> [Data shown]:
◆ ◆ ◆ ◆

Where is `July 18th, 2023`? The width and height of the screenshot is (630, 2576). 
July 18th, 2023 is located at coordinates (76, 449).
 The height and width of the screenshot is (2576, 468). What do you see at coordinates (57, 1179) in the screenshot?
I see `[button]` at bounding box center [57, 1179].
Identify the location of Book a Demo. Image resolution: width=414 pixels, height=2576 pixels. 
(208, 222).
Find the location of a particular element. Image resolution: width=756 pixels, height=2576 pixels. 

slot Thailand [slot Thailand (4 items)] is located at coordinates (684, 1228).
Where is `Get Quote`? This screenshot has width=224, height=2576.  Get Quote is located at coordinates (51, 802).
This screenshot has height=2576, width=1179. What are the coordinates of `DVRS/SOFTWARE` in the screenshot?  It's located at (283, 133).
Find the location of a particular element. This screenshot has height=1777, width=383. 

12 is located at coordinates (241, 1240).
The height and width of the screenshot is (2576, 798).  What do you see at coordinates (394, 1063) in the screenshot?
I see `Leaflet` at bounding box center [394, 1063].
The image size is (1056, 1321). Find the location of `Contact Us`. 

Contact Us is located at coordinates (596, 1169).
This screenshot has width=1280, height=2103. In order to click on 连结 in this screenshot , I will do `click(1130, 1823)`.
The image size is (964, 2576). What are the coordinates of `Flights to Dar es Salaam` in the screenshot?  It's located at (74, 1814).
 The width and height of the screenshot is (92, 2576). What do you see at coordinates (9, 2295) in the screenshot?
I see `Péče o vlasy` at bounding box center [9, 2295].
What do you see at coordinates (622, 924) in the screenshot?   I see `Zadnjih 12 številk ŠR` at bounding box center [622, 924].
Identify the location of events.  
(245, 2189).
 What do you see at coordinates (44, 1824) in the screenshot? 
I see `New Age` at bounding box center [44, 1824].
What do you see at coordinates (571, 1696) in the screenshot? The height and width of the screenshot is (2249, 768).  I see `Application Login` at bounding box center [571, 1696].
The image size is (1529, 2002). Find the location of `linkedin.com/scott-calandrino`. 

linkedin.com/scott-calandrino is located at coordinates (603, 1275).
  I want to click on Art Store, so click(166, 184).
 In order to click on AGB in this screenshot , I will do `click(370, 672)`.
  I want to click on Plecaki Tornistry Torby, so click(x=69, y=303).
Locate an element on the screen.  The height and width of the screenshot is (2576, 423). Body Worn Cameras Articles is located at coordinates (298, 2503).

◆ ◆ ◆ ◆

Reproduce the listing above word for word, every line in its original order.

Where is `July 18th, 2023`? The width and height of the screenshot is (630, 2576). 
July 18th, 2023 is located at coordinates (76, 449).
 The height and width of the screenshot is (2576, 468). What do you see at coordinates (57, 1179) in the screenshot?
I see `[button]` at bounding box center [57, 1179].
Identify the location of Book a Demo. Image resolution: width=414 pixels, height=2576 pixels. 
(208, 222).
Find the location of a particular element. Image resolution: width=756 pixels, height=2576 pixels. 

slot Thailand [slot Thailand (4 items)] is located at coordinates (684, 1228).
Where is `Get Quote`? This screenshot has width=224, height=2576.  Get Quote is located at coordinates (51, 802).
This screenshot has height=2576, width=1179. What are the coordinates of `DVRS/SOFTWARE` in the screenshot?  It's located at (283, 133).
Find the location of a particular element. This screenshot has height=1777, width=383. 

12 is located at coordinates (241, 1240).
The height and width of the screenshot is (2576, 798).  What do you see at coordinates (394, 1063) in the screenshot?
I see `Leaflet` at bounding box center [394, 1063].
The image size is (1056, 1321). Find the location of `Contact Us`. 

Contact Us is located at coordinates (596, 1169).
This screenshot has width=1280, height=2103. In order to click on 连结 in this screenshot , I will do `click(1130, 1823)`.
The image size is (964, 2576). What are the coordinates of `Flights to Dar es Salaam` in the screenshot?  It's located at (74, 1814).
 The width and height of the screenshot is (92, 2576). What do you see at coordinates (9, 2295) in the screenshot?
I see `Péče o vlasy` at bounding box center [9, 2295].
What do you see at coordinates (622, 924) in the screenshot?   I see `Zadnjih 12 številk ŠR` at bounding box center [622, 924].
Identify the location of events.  
(245, 2189).
 What do you see at coordinates (44, 1824) in the screenshot? 
I see `New Age` at bounding box center [44, 1824].
What do you see at coordinates (571, 1696) in the screenshot? The height and width of the screenshot is (2249, 768).  I see `Application Login` at bounding box center [571, 1696].
The image size is (1529, 2002). Find the location of `linkedin.com/scott-calandrino`. 

linkedin.com/scott-calandrino is located at coordinates (603, 1275).
  I want to click on Art Store, so click(166, 184).
 In order to click on AGB in this screenshot , I will do `click(370, 672)`.
  I want to click on Plecaki Tornistry Torby, so click(x=69, y=303).
Locate an element on the screen.  The height and width of the screenshot is (2576, 423). Body Worn Cameras Articles is located at coordinates (298, 2503).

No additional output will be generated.